You may soon have one less customer to worry about.
The shipment being held up in this nightmare scenario came about as a result of an initiative by the U.S. Customs and Border Protection (CBP) and the Transportation Security Administration (TSA), both of which have been working with the logistics industry since 2010 to form stricter regulations for all cargo bound for the United States. After years of slow progress, the Air Cargo Advance Screening (ACAS) pilot launched in June of this year, requiring carriers entering the U.S. to provide a laundry list of information – a description of the cargo, the air waybill number, shipper and consignee names and addresses, and its quantity and weight, in order to more strictly monitor cargo originating outside of U.S. borders.
The formation of these regulations was a response to an incident in October 2010, in which two boxed-up HP laser printers from Yemen were flagged – one in England and one in the United Arab Emirates. Each was found to contain more than 300 grams of plastic explosives hidden inside their respective printer cartridge compartments – more than enough to bring down a jumbo jet.

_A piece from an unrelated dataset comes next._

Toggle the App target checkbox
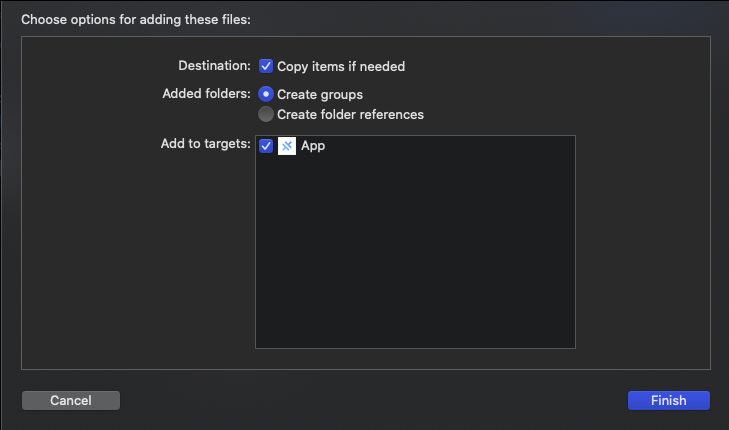Viewport: 729px width, 430px height. pyautogui.click(x=266, y=146)
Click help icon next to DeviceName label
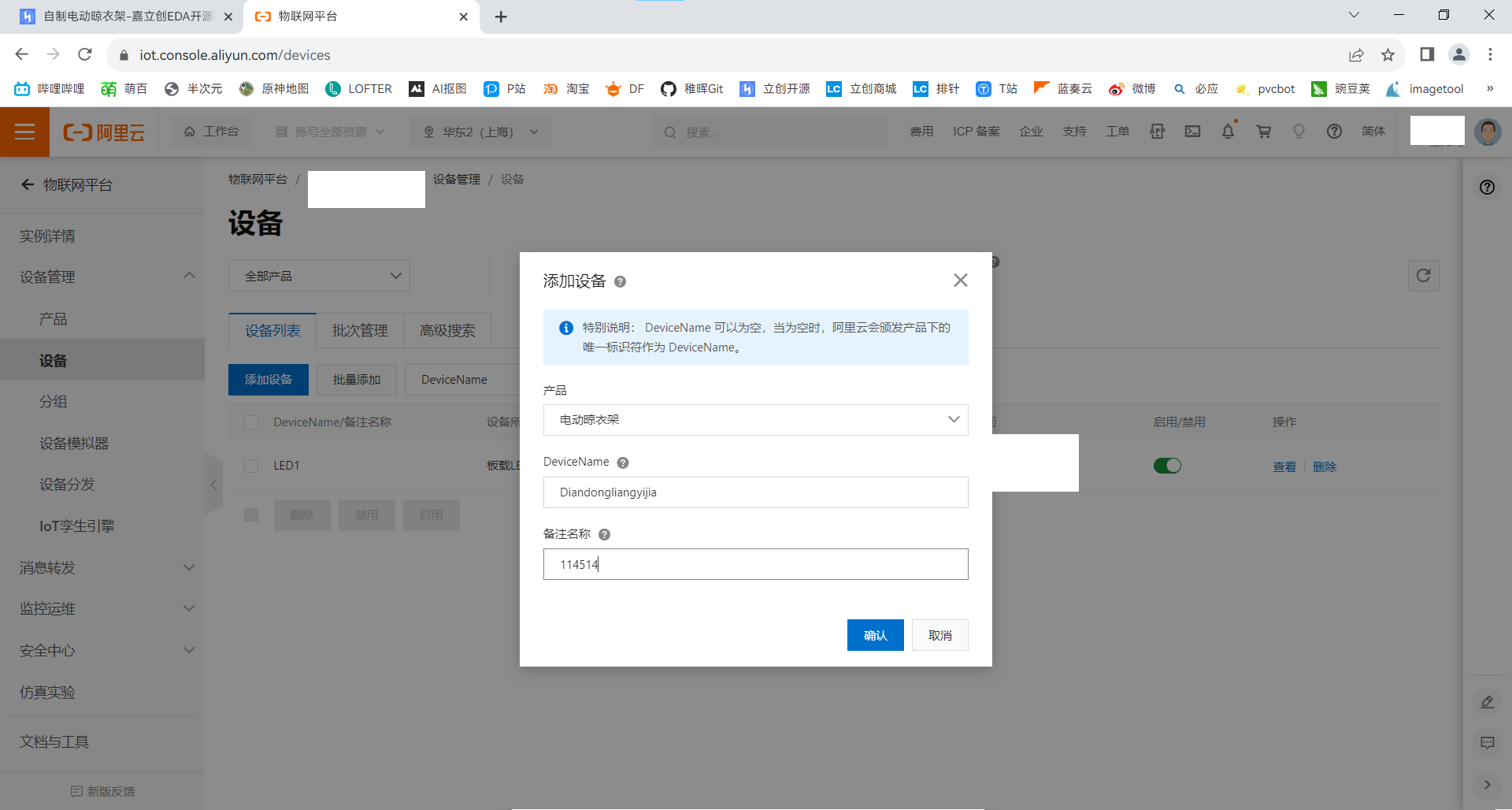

The array of regulations by which logistics players abide can affect every link in the supply chain, from air to land, and the ACAS requirements aren’t the only new regulatory standards that logistics players have had to contend with this year. The industry is similarly buzzing about the federally mandated electronic logging device (ELD) now required for commercial trucks traveling for more than 100 miles. These two federal mandates went into effect six months apart – the ELD mandate in December 2017 and the pilot for the ACAS requirements in June 2018.
Such regulations are designed with the goal of ensuring the safe transportation of people and cargo, but can inadvertently make the transportation of goods a more difficult and time-consuming process. In an industry where timeliness is the bare minimum, are regulations in the North American airfreight market making it difficult for forwarders and carriers to do their jobs?